Instructions:
(A) In the court order, retype the passage from "Also pending is" up to and including "filed by Plaintiff.".
(B) Answer these questions from the court order:
(i) By what date were the parties to submit any further dispositive motions?
(ii) On what date did Defendants file their first motion to dismiss and for summary judgment?
(iii) Within how many days will Plaintiff be allowed to refile his dispositive motion?
(C) Carry the court order forward, starting after its final sentence.

---- Quoted passage

B. Motion to refile summary judgment motion/Motion for default judgment
Defendants' motion for summary judgment was denied without prejudice to file a subsequent motion following the imposition of a period of discovery in this action. Pursuant to a scheduling order issued on April 7, 2014, all discovery was to be completed on or about May 22, 2014, with any further dispositive motions submitted by the parties by June 12, 2014. A motion for summary judgment and supporting documents submitted by Plaintiff on April 8, 2014, was denied as premature without prejudice to refile the motion after discovery was closed.
Pending is Plaintiff's motion filed by Plaintiff to refile his motion for summary judgment and supporting documents. (Doc. 58.) Because this motion was filed on June 2, 2014, following the close of discovery, it will be granted and Plaintiff will be directed to refile his motion for summary judgment or submit a new dispositive motion if he so desires. The court is without the ability to merely "refile" his prior submissions in that they were previously ordered stricken from the record.
Also pending is Plaintiff's motion seeking default against Defendants for failure to oppose his motion for summary judgment. This motion will be denied in that Plaintiff's motion has never been refiled with the court as of this date. Defendants cannot be in default for failing to respond to a motion which does not appear on the docket.
With this said, currently pending is Defendants' second motion for summary judgment filed after the close of discovery. The court notes that Plaintiff has filed opposition to this motion. Nevertheless, since he has requested leave to refile his own dispositive motion, he will be afforded the opportunity to do so within twenty (20) days. For ease of case management, the consideration of Defendants' motion will be stayed and held in abeyance pending the filing and briefing of any cross motion filed by Plaintiff.
C. Motion to amend complaint
Plaintiff seeks leave to file an amendment to his original complaint filed on July 17, 2012. (Doc. 1.) Specifically, almost two (2) years later, he seeks to add language to paragraphs 28 and 29 of the original complaint with respect to his allegations concerning Defendants' failure to provide him with adequate amounts of juice and matzos for his religious observances. Without unnecessary elaboration, the motion will be denied for the following reasons. First, any such amendment is clearly not "as of right" pursuant to Fed. R. Civ. P. 15, as Plaintiff argues. The complaint in this action was filed in July of 2012. Defendants thereafter filed their first motion to dismiss and for summary judgment on March 19, 2013. Pursuant to Fed. R. Civ. P. 15(a)(1), any amendment as a matter of course would be required to be filed 21 days after service of Defendants' motion.
To the extent Plaintiff requests leave to amend his complaint, his request will be denied. Although Rule 15 provides that leave is to be freely given when justice so requires, such circumstances do not exist in this case. There is no reason why the information set forth in the amendments could not have been pled in the original complaint. Further, to assert additional facts at this late stage of the proceedings would be prejudicial to Defendants, who currently have their second dispositive motion pending.

--------
---- Dataset rows

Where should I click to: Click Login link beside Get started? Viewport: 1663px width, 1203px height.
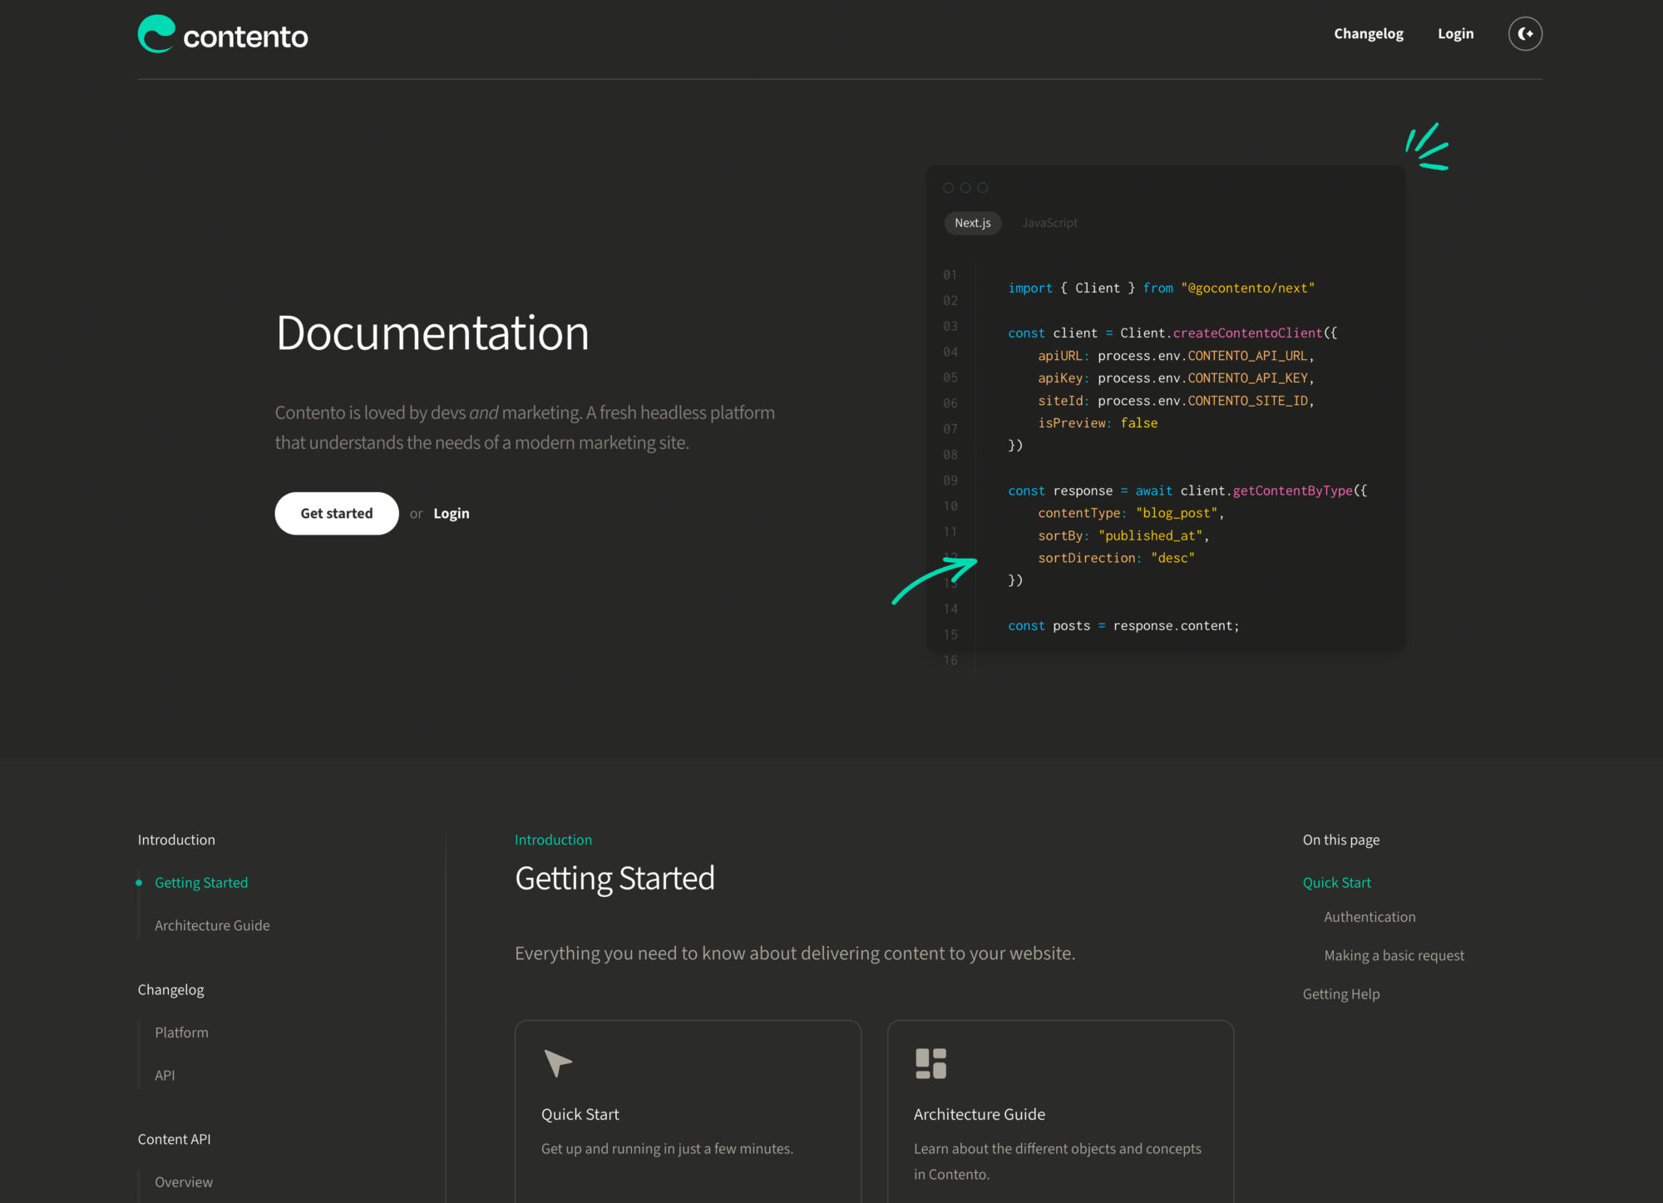point(451,514)
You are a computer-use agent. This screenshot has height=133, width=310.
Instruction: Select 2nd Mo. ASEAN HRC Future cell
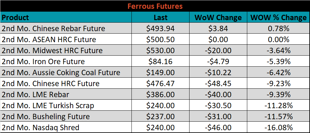click(x=66, y=39)
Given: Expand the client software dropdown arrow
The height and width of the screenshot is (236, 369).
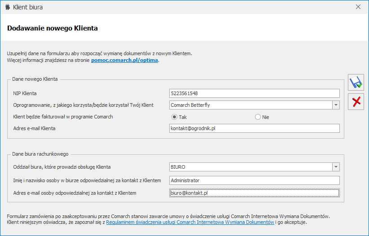Looking at the screenshot, I should 335,105.
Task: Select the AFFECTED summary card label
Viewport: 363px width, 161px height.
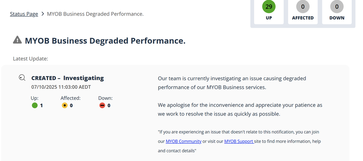Action: tap(303, 18)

--------

Answers for the tasks:
(A)
Also pending is Plaintiff's motion seeking default against Defendants for failure to oppose his motion for summary judgment. This motion will be denied in that Plaintiff's motion has never been refiled with the court as of this date. Defendants cannot be in default for failing to respond to a motion which does not appear on the docket.
With this said, currently pending is Defendants' second motion for summary judgment filed after the close of discovery. The court notes that Plaintiff has filed opposition to this motion. Nevertheless, since he has requested leave to refile his own dispositive motion, he will be afforded the opportunity to do so within twenty (20) days. For ease of case management, the consideration of Defendants' motion will be stayed and held in abeyance pending the filing and briefing of any cross motion filed by Plaintiff.

(B)
(i) June 12, 2014
(ii) March 19, 2013
(iii) Twenty (20) days

(C)
D. Motion for Injunctive Relief
Plaintiff filed a motion for injunctive relief on July 18, 2014. (Doc. 77.) In the motion, he states that he was removed from kosher foods on December 6, 2010, and was placed back on them in September of 2013. However, on July 7, 2014, he was again removed from kosher foods and claims he has not been offered nutritionally adequate food since that time. According to Plaintiff, the basis of his removal in July of 2014 was because Officer D. Sullivan witnessed Plaintiff giving his kosher food to his cellmate. In response, Sullivan informed Plaintiff that he was going to have him taken off common fare. Since his removal from the common fare diet, Plaintiff claims that he has only eaten what foods are offered on the mainline portion of the religious diet which consists of packaged food marked kosher, or food that is kosher by nature. Plaintiff is challenging his removal from the common fare diet by way of administrative remedy. Plaintiff claims that he is only eating milk, bananas, apples, oranges and chips, which will result in his malnutrition. As relief, he requests that the BOP be enjoined from removing him from kosher foods while he pursues his administrative remedies, and that video footage for D-Block 3rd floor be preserved from July 7th forward at all meal times.
An injunction is an "extraordinary remedy" that is never awarded as of right. Winter v. Natural Resources Defense Council, ___ U.S. ___, 129 S.Ct. 365, 375, 172 L.Ed.2d 249 (2008). The Third Circuit has outlined four requirements that a court ruling on a motion for a preliminary injunction must consider: (1) whether there is a reasonable probability of success on the merits; (2) whether irreparable injury will result without injunctive relief; (3) whether granting the injunction will result in even greater harm to the nonmovant; and (4) whether granting the injunction is in the public interest. Rogers v. Corbett, 468 F.3d 188, 192 (3d Cir. 2006); Crissman v. Dover Downs Entertainment Inc., 239 F.3d 357, 364 (3d Cir. 2001). The movant bears the burden of establishing these elements. Merrill Lynch, Pierce, Fenner & Smith, Inc. v. Chamberlain, 145 F. Supp.2d 621, 625 (M.D. Pa. 2001). While each factor need not be established beyond a reasonable doubt, they must combine to show the immediate necessity of injunctive relief. See Stilp v. Contino, No. 1:09-cv-0524, 2009 WL 1842087 at *4 (M.D. Pa. June 29, 2009) citing Swartzwelder v. McNeilly, 297 F.3d 228, 234 (3d Cir. 2002).
To establish a reasonable probability of success on the merits, the moving party must produce sufficient evidence to satisfy the essential elements of the underlying cause of action. See Punnett v. Carter, 621 F.2d 578, 582-83 (3d Cir. 1980); McCahon v. Pa. Tpk. Comm'n, 491 F.Supp.2d 522, 527 (M.D. Pa. 2007). In determining whether success is likely, the court must look to the legal principles controlling the claim and the potential defenses available to the opposing party. See BP Chems. Ltd. v. Formosa Chem. & Fibre Corp., 229 F.3d 254, 264 (3d Cir. 2000).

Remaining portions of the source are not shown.